Instancabile Badly Drawn Boy: dopo aver consegnato al pubblico, solo pochi mesi fa, la deliziosa colonna sonora (termine forse riduttivo, nello specifico) di "About a boy", l'alfiere del pop britannico ritorna a farsi vivo col suo secondo album vero e proprio. Di questo disco, l'eccentrico artista inglese aveva offerto assaggi sparsi durante le sue recenti apparizioni dal vivo. L'iperproduttività, va precisato, non ha assolutamente tolto freschezza e ispirazione alle canzoni uscite dalla penna del signor Damon Cough: la scrittura scanzonata eppure rigorosa di BDB non manca, in "Have you feed the fish?", di fare bella mostra di se in brani come "40 days 40 fights" e "You were right", dimostrando una maturità ed un acume davvero raro anche nei grandi del pop moderno.

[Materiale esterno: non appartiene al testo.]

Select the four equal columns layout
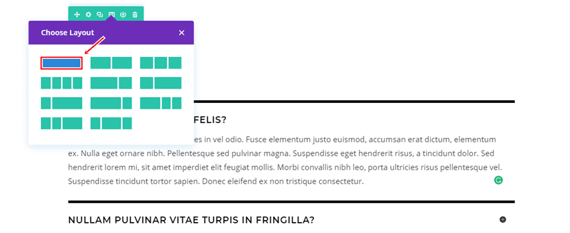The width and height of the screenshot is (570, 233). pos(62,83)
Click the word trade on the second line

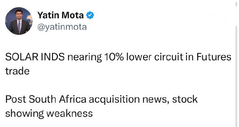coord(17,71)
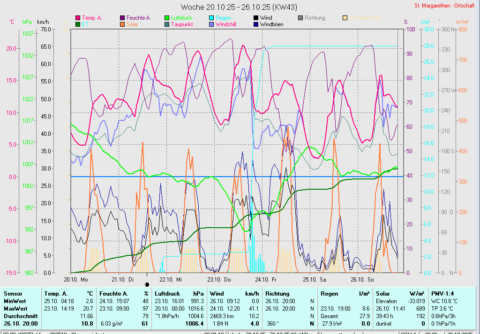Click the hPa pressure axis unit label
Viewport: 480px width, 334px height.
point(28,22)
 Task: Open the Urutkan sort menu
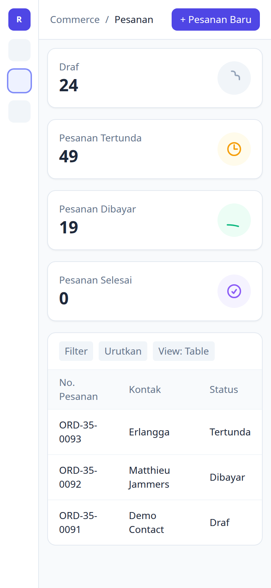point(123,351)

Anzi, sembra quasi che BDB, nello scrivere questo suo nuovo album, abbia quasi voluto raccolgiere una sfida, cercando di emanciparsi dai canoni che l'avevano reso famoso per esplorare terreni - almeno per lui - ancora vergini o quasi: penso alla ballata elettrica "Born again", o al funky stranito di "The further I slide", entrambi brani che - lunghi dall'essere sterili esercizi di stile - offrono interessanti riletture in chiave personale di modelli che pensavamo essergli lontani. C'è una cosa, poi, che forse stupirà i fan di vecchia data di BDB: le soluzioni produttive e gli arrangiamenti di "Have you feed the fish?" sono forse le cose che differenziano di più questo nuovo disco dai suoi predecessori, dando libero sfogo a sezioni di fiati e di archi, a raffinati intrecci di chitarra e tastiere che - pur mantenendo una salda originalità di fondo - non mancano di ammiccare, qua e là, al mainstream. Niente di male, per carità: chi conosce il carattere di Damon Cough sa bene quanto scomodo sarebbe, per il vulcanico songwriter albionico, fossilizzarsi nel ruolo dell'eterno enfant terrible del pop. Visto anche il confronto ravvicinato con "About a boy O.S.T.", sembra poi difficile tirare conclusioni su "Have you feed the fish": è sicuramente un disco ispirato, sincero e di indubbia qualità, anche se a tratti insicuro, proprio in virtù di questa sua caratteristica interlocutoria e gioiosamente sperimentale. Anche perché i semi gettati con questo album li vedremo (sicuramente) germogliare tra un disco o due.